**Records for this exercise:**
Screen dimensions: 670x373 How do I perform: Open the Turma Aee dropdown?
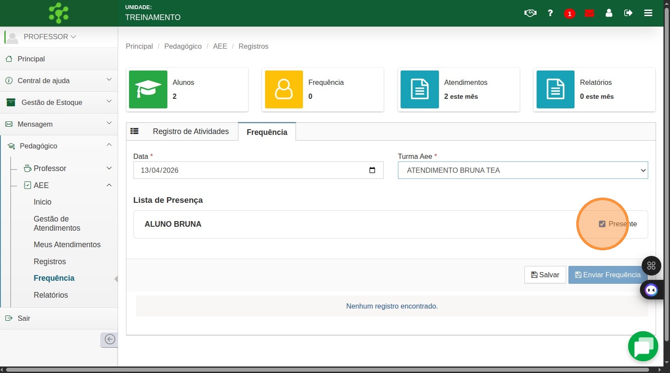[x=523, y=170]
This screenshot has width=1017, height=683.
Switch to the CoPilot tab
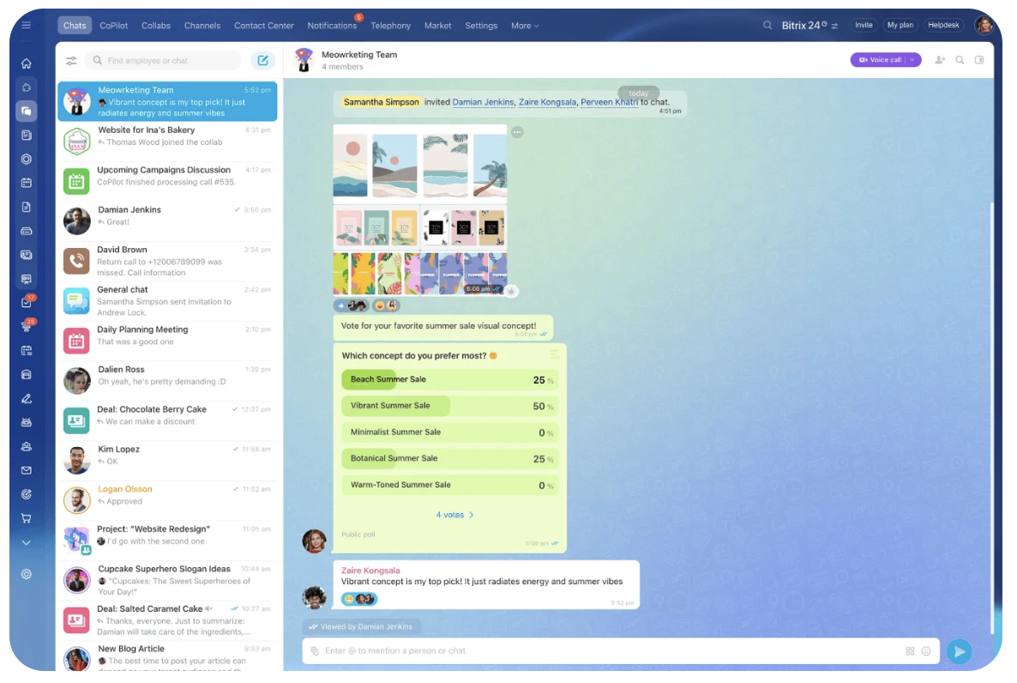tap(114, 26)
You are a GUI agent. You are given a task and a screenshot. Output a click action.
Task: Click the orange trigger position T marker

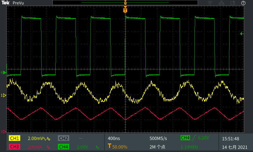(125, 10)
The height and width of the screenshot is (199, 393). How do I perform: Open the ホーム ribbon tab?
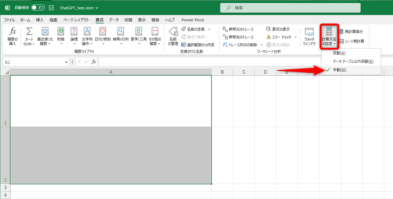click(x=25, y=20)
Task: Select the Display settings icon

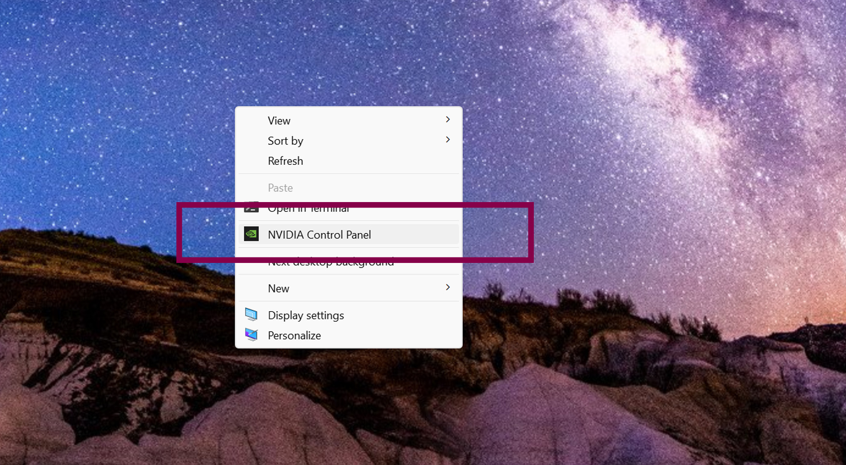Action: click(251, 315)
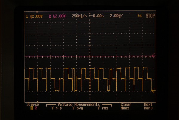Select channel 1 as measurement source
Image resolution: width=179 pixels, height=120 pixels.
point(32,108)
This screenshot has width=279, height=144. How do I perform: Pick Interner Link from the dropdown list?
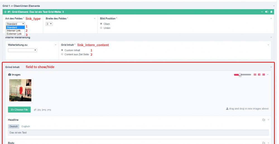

**What you will do:** Give the entries again exactly, but skip every image.

**Task solution:**
Screen dimensions: 670x373 How do I perform: Open the Turma Aee dropdown?
[x=523, y=170]
This screenshot has width=1017, height=683.
Switch to the CoPilot tab
tap(114, 26)
You are a GUI agent. You are given a task and a screenshot. Output a click action.
Task: Click the orange trigger position T marker

(125, 10)
The height and width of the screenshot is (199, 393). How do I perform: Open the ホーム ribbon tab?
click(x=25, y=20)
Task: Select the Display settings icon

Action: click(251, 315)
Select channel 1 as measurement source
Image resolution: width=179 pixels, height=120 pixels.
point(32,108)
This screenshot has width=279, height=144. How do I perform: Pick Interner Link from the dropdown list?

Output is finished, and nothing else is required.